So, a small update on the status of my resolutions/life changes.
I have successfully taken my vitamins almost every day. I have begun most days with warm water and lemon. I still don’t like it. But it’s growing on me. Perhaps my kidneys are a fan? Maybe I’ll think of it that way. I have tried to take better care of my skin (all my skin, not just my face and neck). I still find moisturizing tedious. But then I remind myself that it’s the biggest organ of the body, and that it deserves just as much TLC as my digestive track, my kidneys and all the other organs that benefit from the various things I try to do on a daily basis.
The man and I began Lent with the vow of abstaining from meat and alcohol. A few days ago we made a commitment to reduce our gluten intake (we think of it as the 90% gluten-free diet). I always hate admitting it, but I do feel better when we don’t drink and when my diet is very plant-based. I will never enjoy raw veganism — I just really don’t like raw veggies. And having experienced dehydrated foods I will pass on those as well (when they re-hydrate in your stomach/intestine, it is the most uncomfortable feeling in the world. Like the worst bloating you’ve ever experienced in your life). But stuffed peppers and zucchini pasta, and caprese salads and portobello caps and green smoothies? I can get down with that stuff. And we haven’t given up fish. Or dairy (sacrilege I say! …. although I do understand the benefit of giving up dairy. Unfortunately).

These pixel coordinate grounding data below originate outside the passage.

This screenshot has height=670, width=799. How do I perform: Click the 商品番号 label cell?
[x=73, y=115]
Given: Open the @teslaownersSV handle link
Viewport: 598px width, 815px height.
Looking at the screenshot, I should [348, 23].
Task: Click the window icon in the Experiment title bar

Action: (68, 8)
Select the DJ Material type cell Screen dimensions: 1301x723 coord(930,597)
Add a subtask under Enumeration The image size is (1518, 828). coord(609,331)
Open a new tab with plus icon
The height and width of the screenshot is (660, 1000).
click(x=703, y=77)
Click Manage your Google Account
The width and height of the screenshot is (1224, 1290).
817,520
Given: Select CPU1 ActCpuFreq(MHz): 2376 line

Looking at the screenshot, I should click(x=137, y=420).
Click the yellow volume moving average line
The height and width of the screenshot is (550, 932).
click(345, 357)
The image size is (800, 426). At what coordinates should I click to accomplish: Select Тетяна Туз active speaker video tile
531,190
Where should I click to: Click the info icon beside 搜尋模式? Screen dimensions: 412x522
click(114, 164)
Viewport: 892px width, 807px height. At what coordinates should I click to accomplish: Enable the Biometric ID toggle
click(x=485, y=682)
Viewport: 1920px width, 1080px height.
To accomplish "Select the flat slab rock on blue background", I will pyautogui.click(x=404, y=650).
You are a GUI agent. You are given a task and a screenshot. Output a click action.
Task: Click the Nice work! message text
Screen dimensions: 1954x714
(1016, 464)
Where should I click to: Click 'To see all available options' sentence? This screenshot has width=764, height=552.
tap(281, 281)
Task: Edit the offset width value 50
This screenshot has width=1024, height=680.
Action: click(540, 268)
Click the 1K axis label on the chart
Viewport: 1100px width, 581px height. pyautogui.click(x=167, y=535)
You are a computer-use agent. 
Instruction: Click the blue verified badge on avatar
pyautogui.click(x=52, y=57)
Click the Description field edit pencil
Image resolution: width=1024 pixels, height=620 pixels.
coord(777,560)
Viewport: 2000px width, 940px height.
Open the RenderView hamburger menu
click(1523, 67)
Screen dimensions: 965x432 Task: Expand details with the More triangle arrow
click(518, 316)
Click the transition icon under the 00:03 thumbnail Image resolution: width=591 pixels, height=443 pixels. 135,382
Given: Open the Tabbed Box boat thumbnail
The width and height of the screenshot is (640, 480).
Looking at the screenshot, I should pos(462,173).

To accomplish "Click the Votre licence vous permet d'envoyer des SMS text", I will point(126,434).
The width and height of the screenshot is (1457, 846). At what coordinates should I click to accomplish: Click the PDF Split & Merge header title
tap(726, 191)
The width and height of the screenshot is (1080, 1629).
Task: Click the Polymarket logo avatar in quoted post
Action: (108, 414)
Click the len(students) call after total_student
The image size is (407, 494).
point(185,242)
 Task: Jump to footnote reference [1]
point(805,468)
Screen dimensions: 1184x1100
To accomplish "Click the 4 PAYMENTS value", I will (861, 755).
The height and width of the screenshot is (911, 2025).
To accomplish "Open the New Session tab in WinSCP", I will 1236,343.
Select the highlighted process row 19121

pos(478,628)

I have tried to limit my social media usage and have been — fairly — successful. Some days are better than others. Say — sitting in a waiting room with nothing to do? Yes, social media makes an appearance. But on regular days, when I’m working and cooking and swimming, etc etc. I don’t always get to Instagram or Facebook. Twitter however, is still on my phone.
Having revisited my resolutions for this year, I have already fallen woefully short. BUT, there are things I’ve done that aren’t on the resolutions list. So it almost (not really) counterbalances it. I have not begun learning Spanish yet. I have not played my keyboard. And I have not been hugely successful with beginning each day by saying “Today will be a great day.” But — I have consistently tried to treat my body with more kindness, and I am working on making healthy life choices in regards to diet, exercise and the types of products I am using. (No, I will not give up my grapefruit Neutrogena face wash. No matter how many bad things are in it. I love it. And that’s that.)
Like the tortoise taught us, slow and steady wins the race. We just bought a house. My business is growing. I’ve had shingles. At thirty-five. As long as every day I try my very best — to eat well, to do my job well, to treat people with kindness, to treat myself with kindness, to love my puppy and my family and my friends, to Thank God for John — well, that’s all I can really do, right?
Oh yeah, and sometimes I just need to give myself a break and forgive myself. That one is tough.